ナレーションを学ぶスクールに通う後輩、がんばれ

学生時代の部活の後輩にすごくおとなしい男子がいまして、あまり自己主張をすることもなく黙々と練習をこなすタイプの男子でした。しゃがれた声で、滑舌がわるく、申し訳ないのですが、正直何をいっているのかあまり聞き取れない感じでした。こういった性格と声質が災いしてか、よく監督に怒られていた男子なんですが、先日久しぶりの集まりで会うことになりました。根が真面目な男子だったので、あまり変わっていないだろうなと思っていたのですが、一目でびっくり。真っ赤なバンダナを巻いて現れたその姿は80年代のロック歌手のよう。時代は進んでいるのにファッションは逆行しているということはさておいて、よくよく話をきいていみるとナレーションを学ぶスクールに通っているとか。

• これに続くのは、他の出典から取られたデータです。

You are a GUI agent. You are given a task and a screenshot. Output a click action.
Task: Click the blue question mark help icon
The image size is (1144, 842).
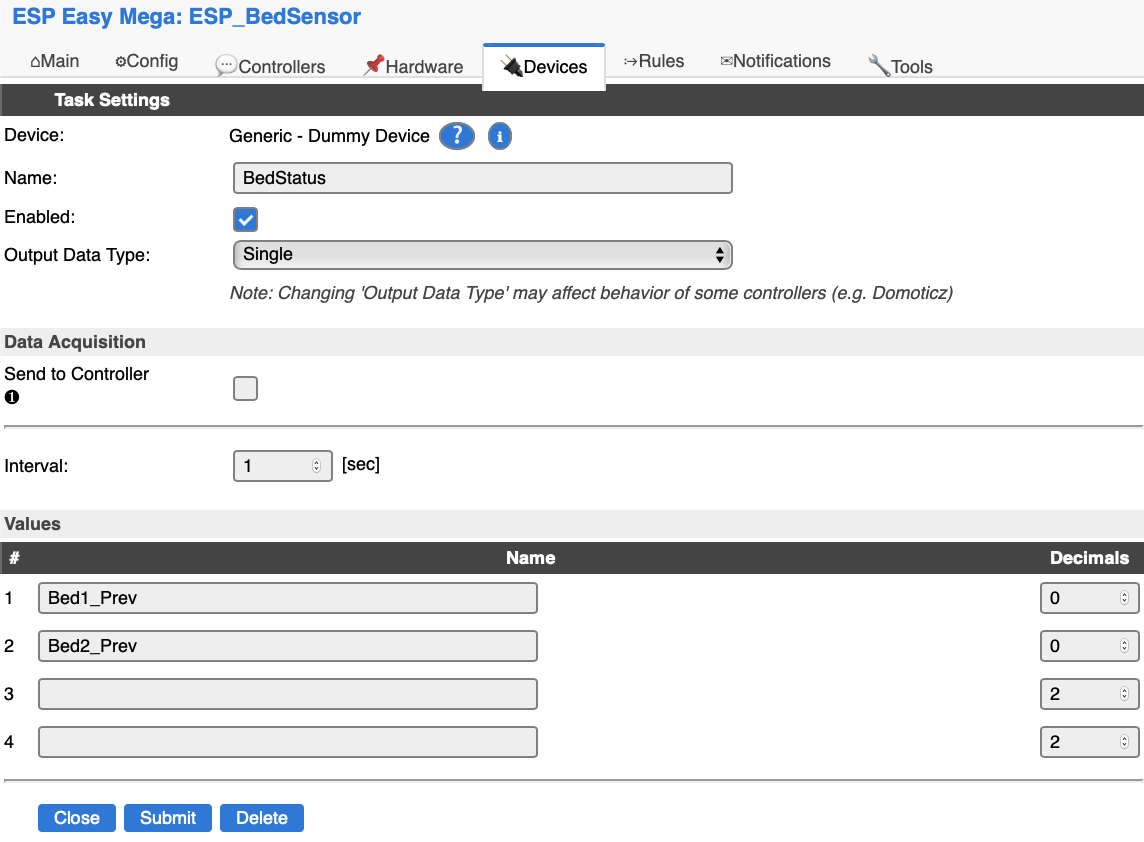click(x=456, y=136)
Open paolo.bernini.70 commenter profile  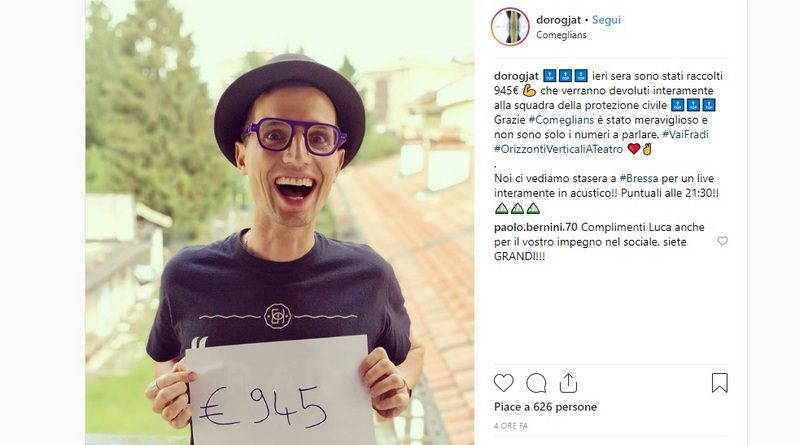(536, 228)
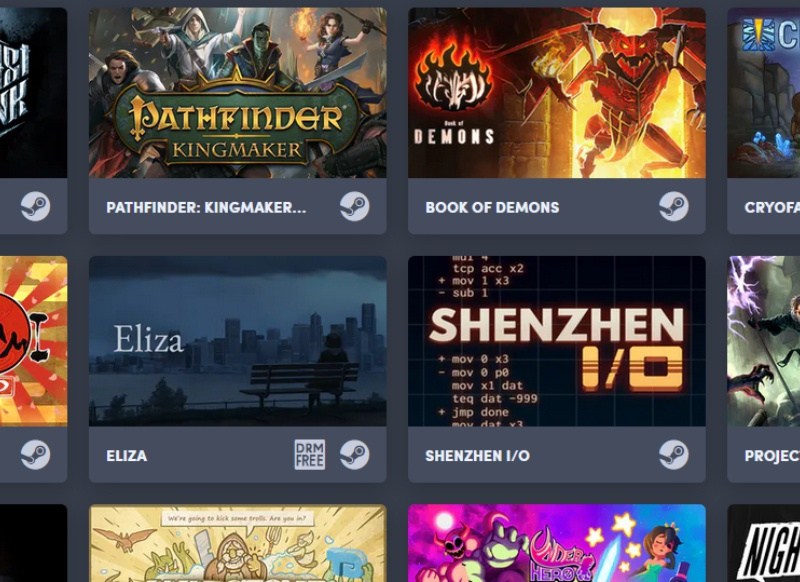This screenshot has width=800, height=582.
Task: Click the partially visible PROJEC... title
Action: pos(772,456)
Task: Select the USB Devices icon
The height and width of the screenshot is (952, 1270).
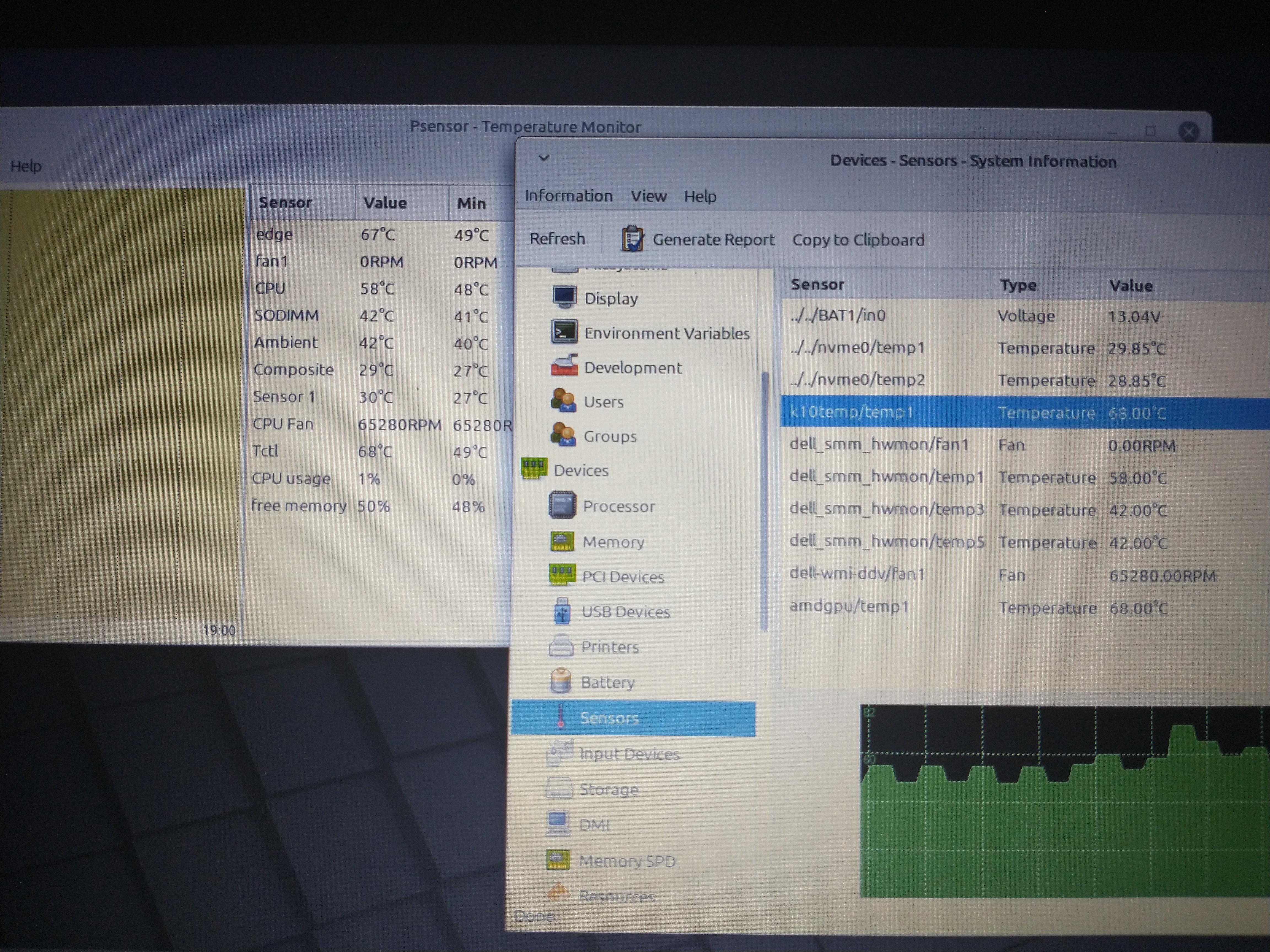Action: pyautogui.click(x=561, y=611)
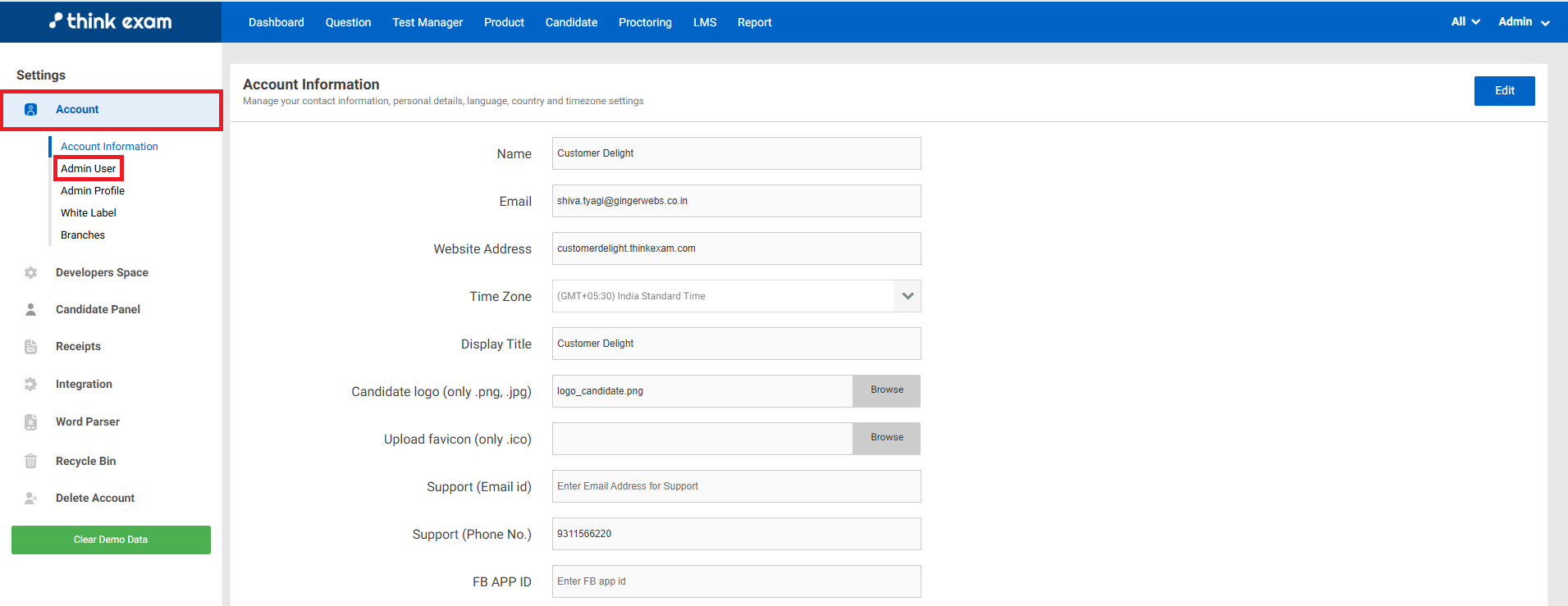
Task: Click the think exam logo
Action: point(111,21)
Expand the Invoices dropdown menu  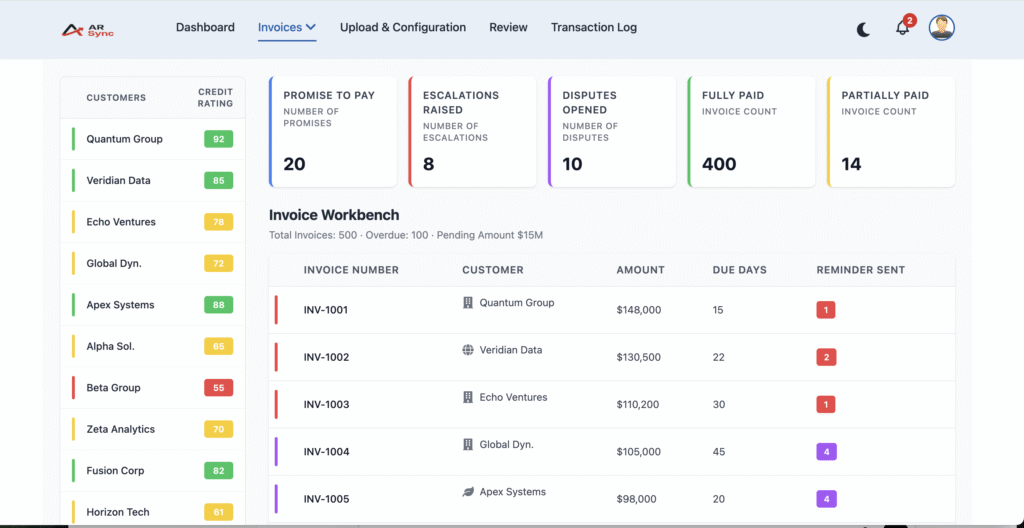pos(287,27)
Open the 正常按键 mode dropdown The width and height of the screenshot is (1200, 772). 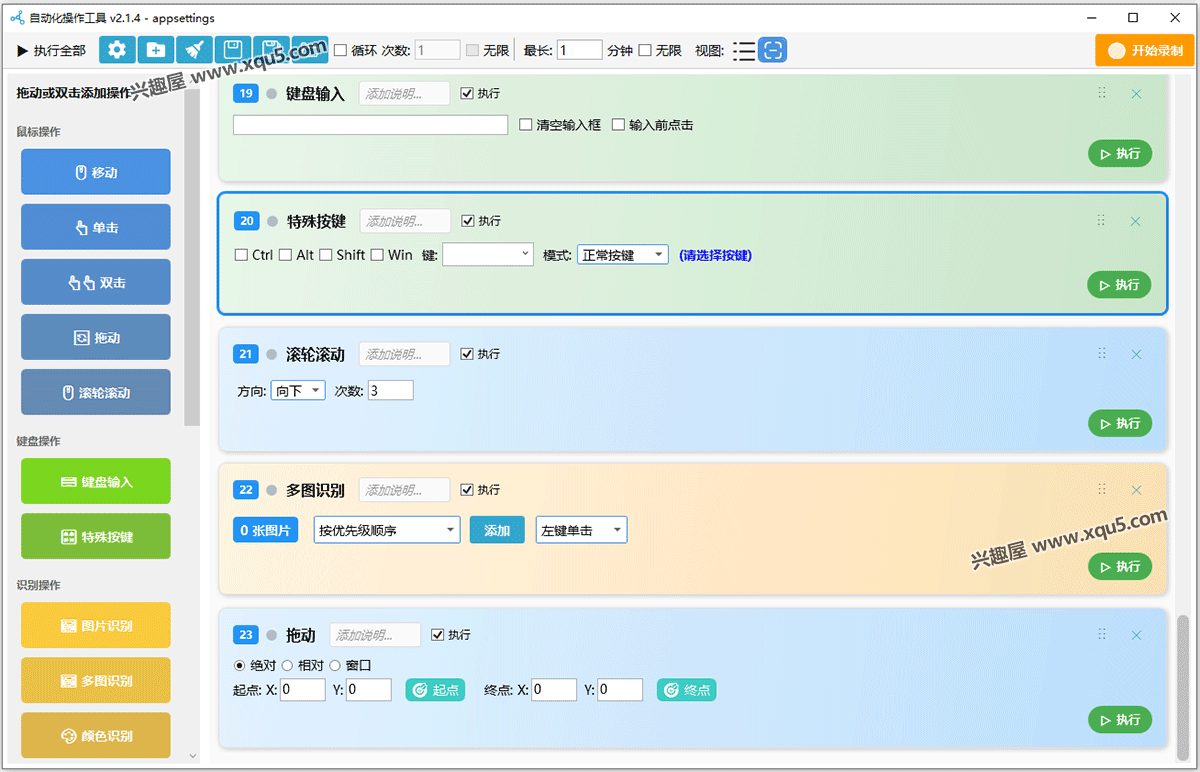(x=622, y=255)
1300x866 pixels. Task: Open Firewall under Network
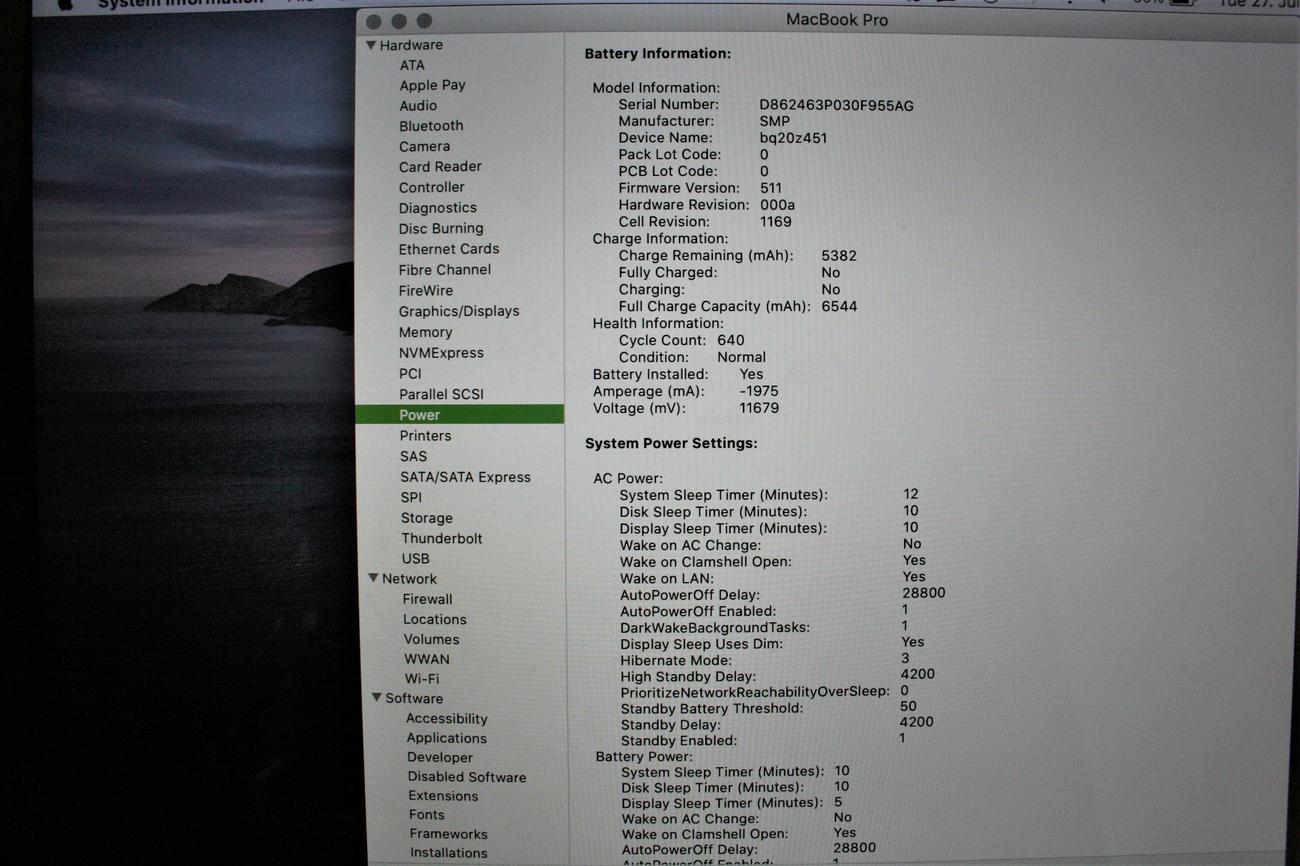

最初はあの声質で決して滑舌も良くないのにどうして。と思ったのですが、よくよく考えてみると他のナレーターにはない武器になるのかもしれない。ということに気づきました。いずれにせよおとなしかったあの青年が、夢をもって突き進むその姿に感動をもらいました。やっぱりやりたいことがはっきりしている人間は輝いていますね。昔の姿からは想像もつかないくらい、自分はこうしていきたいだとか、次はこうしないといけないということが語られていきます。その風貌から誤解を受けることも多い彼ですが、ナレーションを学ぶスクールに通うことで間違いなく輝いていました。

とはいっても、選ばれた一握りの人しか成功できない世界のようで厳しい世界であることは間違いないようです。テレビやラジオでなんとなく聞いているナレーションも、よくよく考えると耳障りがよく印象に残る声ですよね。こういったスクールでしっかりと基礎を学んだうえで自分なりの味付けをしているからこそ耳に残るナレーションができるのでしょうね。この世界で成功するのか、どうなのかは歩みを進めてみないとわかりませんが、一生懸命になれるものに出会えて努力している今があるということはすばらしいことです。しっかりとがんばってほしいと思います。